For an Australian film, “The Surfer” is sedate and tame compared to films like 2010’s “Animal Kingdom” or 2011’s “The Snowtown Murders,” which it is not trying to be. This film harkens back to an earlier, colorful, primal period of Australian cinema, unlike the gritty grayness of the 21st century. In this film, that colorfulness feels unreal, which amplifies the oneiric, delusional, or heightened emotional tone. If you are a person who hates ambiguous films, you will hate this film. One fact is immutable: The Surfer is a man, and he was happier when he surfed and lived there. Everything else is up for grabs. Is he a father and a successful businessman on the verge of achieving everything? Is he actually in crisis and not as successful as he initially appears because he is an unreliable narrator? Or is he dead and having a “Jacob’s Ladder” fever dream to make sense of it all before entering the light? It does not matter because all theories work thanks to director Lorcan Finnegan’s montages, which include somewhat subliminal scenes that are not a part of the overall sequence such as a flash of a body while people are talking or The Surfer’s face cut rapidly to The Bum (Nicholas Cassim), who lives in his car in the parking lot, before returning the moviegoer’s gaze to The Surfer. He is all of them, and none of them, as a kind of desperate, eternal everyman whose identity slips based on his external circumstances because his identity is rooted in external markers.
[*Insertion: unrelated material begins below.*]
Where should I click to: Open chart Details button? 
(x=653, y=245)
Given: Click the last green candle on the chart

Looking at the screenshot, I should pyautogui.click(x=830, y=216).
“The Surfer” is better than “The Joker,” but not by much. Both protagonists exist to be tortured so their stories can comment on society. Writer Thomas Martin seems to start with society, then reverse engineers a protagonist and the scenario, so it arrives at the conclusion he wants instead of telling a person’s story and taking a journey where the end is a surprise even to the writer. Men are treated like some beast that must be studied in the wild. Even successful men like The Surfer are vulnerable to becoming The Bum or their fathers because of their inability to let go of the past, to move on and act. They are obsessed with getting validated or supported, thus imagining all the conspiracies against them.
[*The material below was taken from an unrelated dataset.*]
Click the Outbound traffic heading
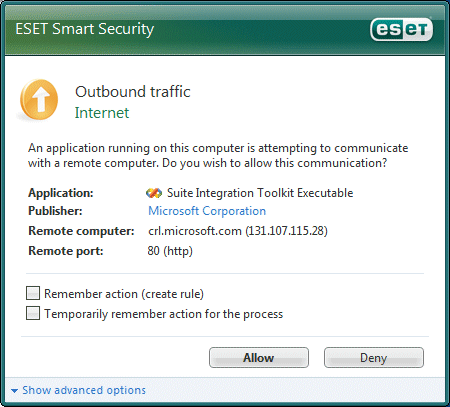The height and width of the screenshot is (407, 450). tap(133, 92)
While some of the characters have names within the movie even if it is not listed in the credits, the sole unchanging character is Scally (ugh, why not Scully). He is one of those manosphere thought-cult leaders who spouts bullshit about how to be successful in the white collar, civilized world by embracing their animal side, and only he can strip them down to build them back up into a successful man designed in his own image. It is wild to think how that movement started with appropriation and was comparatively gentler with men like poet Robert Bly leading the way with drum circles and sweat lodges. In Scally’s image, it is not that different from colonialism. A public resource is de facto converted into a private resource for people who already have plenty—a phenomenon that is occurring in real life anywhere with oceanfront property. Human beings who can be individuals and do not need validation are required to go through the mill of harsh supremacist culture and become like them if they want to enjoy nature.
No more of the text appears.